Interview de Dominique Dubosc

Etre là est une des conditions pour rendre vrai. La présence permet de témoigner. Au début de Réminiscences d’un voyage en Palestine, vous évoquez le projet du voyage (accompagner votre ami Daniel Maja, « missionné » pour superviser des classes de dessin destinées à former des illustrateurs palestiniens), en ajoutant que le vrai projet c’était peut-être tout simplement « d’être là ».

Deux ans après Palestine Palestine, en juillet 2002, le hasard, toujours, se présente sous la forme de la « mission » dont vous parlez. C’était un vieux projet du Consulat de France à Jérusalem et du Ministère de la Culture palestinien – qui n’avait aucune chance d’aboutir dans les circonstances, puisque les grandes villes palestiniennes étaient sous couvre-feu total…
Je me dis, il y a peut-être un film à faire à partir de la combinaison de deux regards : celui de Maja et le mien.
Pas évident, parce que Maja dessine toujours après coup, je ne dirais même pas de mémoire, mais « d’imagination », en ramenant tout dans son univers, avec son bestiaire, etc… Et moi, j’étais bien obligé de filmer « sur le motif ».
Comment allaient s’articuler ces deux séries d’images ? La seule chose que je savais a priori, c’est qu’il fallait que je filme de façon très picturale, que je tende vers « la valeur idéale des choses ». Mais je n’aurais jamais réussi sans cette espèce d’émulation qui m’a saisi, poussé au cul par Maja, qui voyait encore plus de choses que moi !
Au total, je suis revenu avec des images quasiment mentales, des sortes d’impressions durables, qui fonctionnent comme des souvenirs. Il y a dans ces images une prégnance particulière. Par exemple, la fenêtre sur l’aube bleue du port de Gaza, où tout est bleu. C’est comme une image de rêve ou de souvenir : il n’y a plus que ce bleu. J’ai eu beaucoup d’images comme ça – et souvent associées à des couleurs.
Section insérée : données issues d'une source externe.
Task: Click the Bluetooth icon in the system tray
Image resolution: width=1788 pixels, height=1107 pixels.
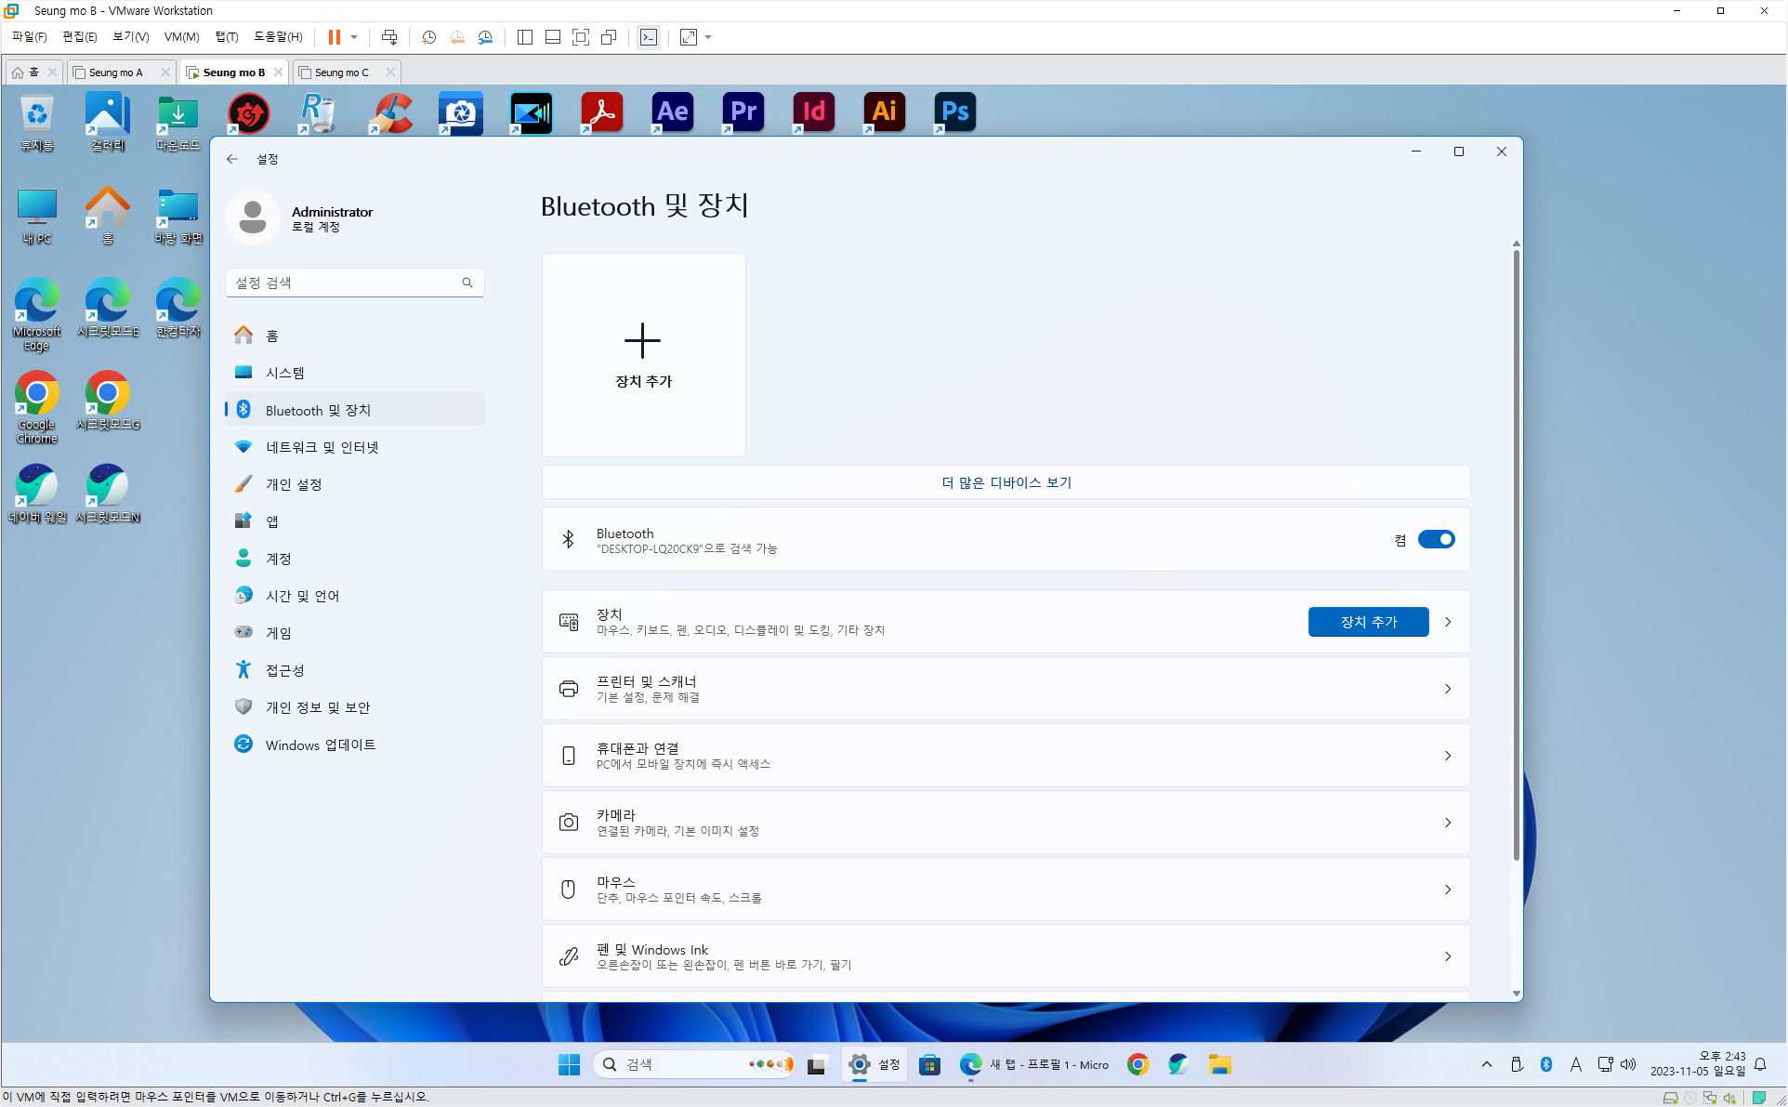Action: click(1546, 1064)
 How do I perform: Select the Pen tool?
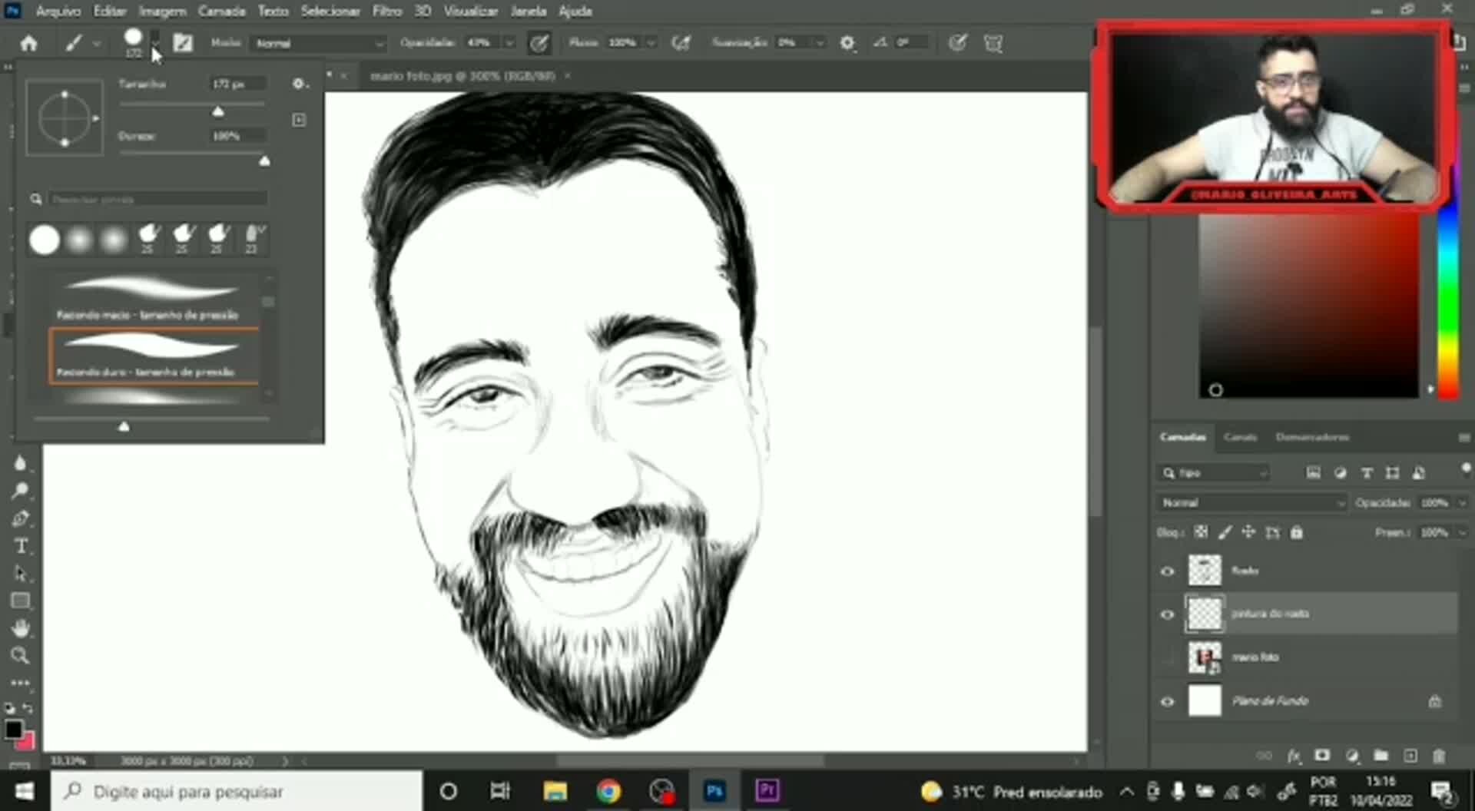[x=22, y=519]
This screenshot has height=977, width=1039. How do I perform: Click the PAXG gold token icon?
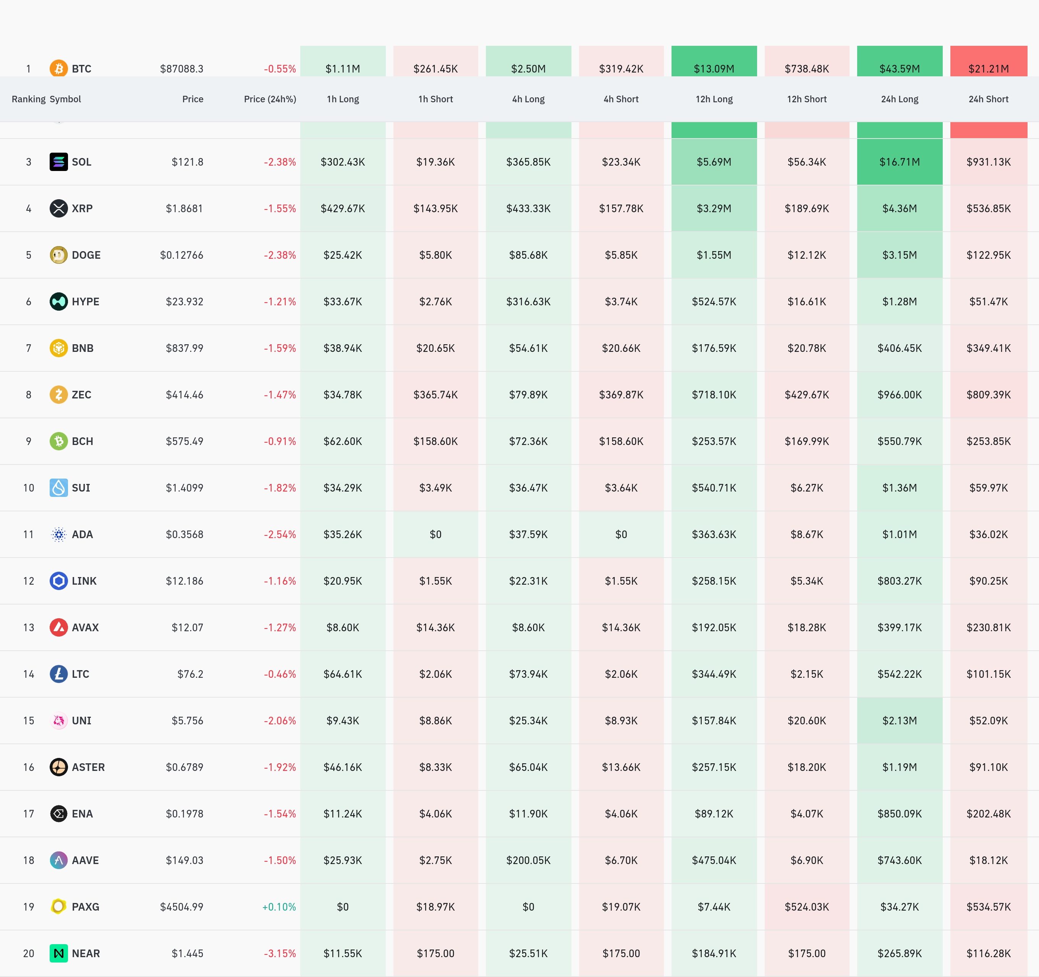pos(59,907)
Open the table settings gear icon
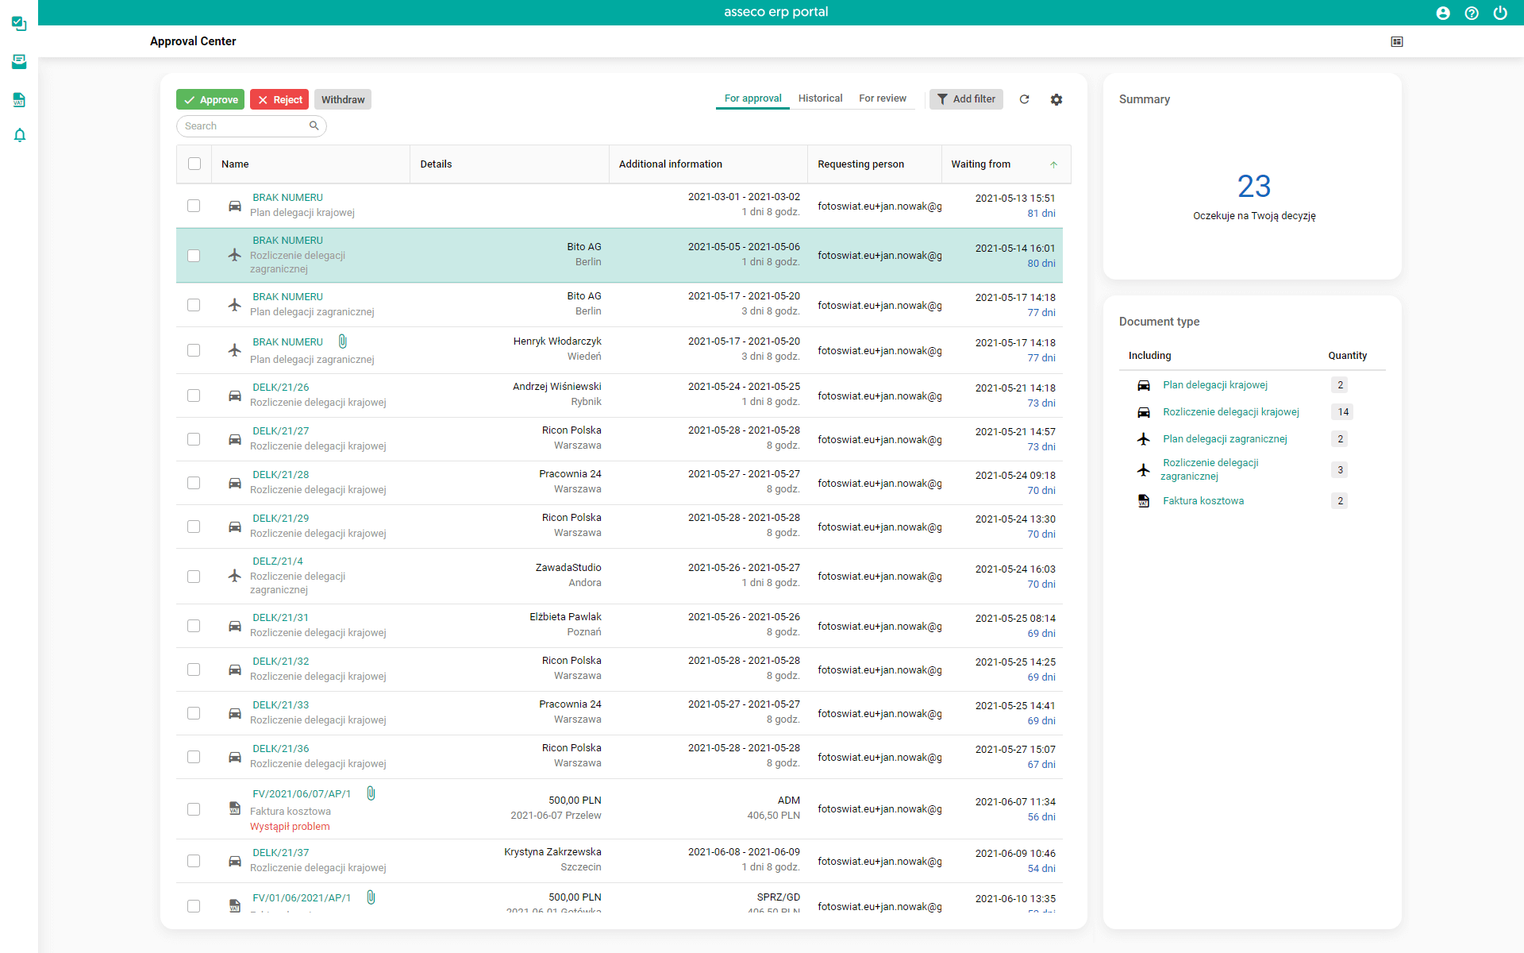The image size is (1524, 953). [1056, 99]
La robe blanche de la petite fille…

Voilà… C’est le jour même de notre arrivée à Gaza, dans notre hôtel. On débarque dans un mariage ! Je vois cette petite fille qui s’échappe pour filer vers la plage dans sa robe blanche, comme un personnage de Fellini. Je la suis… et je la filme en train de faire la belle devant deux petits garçons qui passent. C’est presque un cliché, mais il faut se risquer… Je crois que cette robe blanche est aussi un détail qui fait toucher du doigt… plein de choses.

Le commentaire prend position du côté pictural, sur les couleurs notamment, comme si elles étaient le premier support des réminiscences.

Oui, c’est d’abord par les couleurs que le voyage me revient. Et que j’ai pu tisser mes images avec les dessins que Maja a réalisés par la suite. J’ajoute qu’il est apparu très vite nécessaire d’approfondir ces images par le son. Un son énormément travaillé.
Pour accompagner les plans de Khan Younis en ruines, par exemple, il y a un bruit complexe de tuyaux, de moteur d’avion en vol, de chuintement de poêle, de fil de fer, etc. Et tous ces sons se résolvent finalement dans un bruit très bizarre de vent dans une cage d’escalier. Il y a comme une histoire sonore qui se développe, qui nous mène d’une image à l’autre, qui est presque le fil conducteur du film. C’est un travail passionnant – et très amusant à faire.

J’aimerais ajouter quelque chose à propos de la couleur particulière que donne votre voix et votre ton à vos films. Est-ce un effet que vous maîtrisez ? C’est une diction particulière que l’on retrouve à travers vos incipit, en tout cas ceux deCélébrations et de Réminiscences.

Pour Réminiscences, mais pour Célébrations aussi, il fallait que cette voix soit décalée. C’est une voix qui est à la fois présente et distante. Il y a, si vous voulez, un lointain palestinien et un lointain intérieur. Il fallait donc un ton particulier… que je ne maîtrise pas du tout. J’ai toujours un mal de chien à m’enregistrer !

Il y a beaucoup de noirs dans Réminiscences.

L’utilisation systématique des noirs – il y en a une cinquantaine dans le film, qui vont de deux à vingt secondes – remplit différentes fonction : de séparation de rythme, de « rafraîchissement » de l’image. C’est très important pour des images qui tendent vers cette valeur idéale dont parlait Conrad. Regardez ce que fait Bresson dans Le Journal d’un curé de campagne – et d’autres films : il y a une ouverture au noir au début de chaque plan et un fondu au noir à la fin de chaque plan ! Comme ça, même si chaque plan est indissolublement lié au précédent et au suivant, on l’aborde avec un maximum de fraîcheur.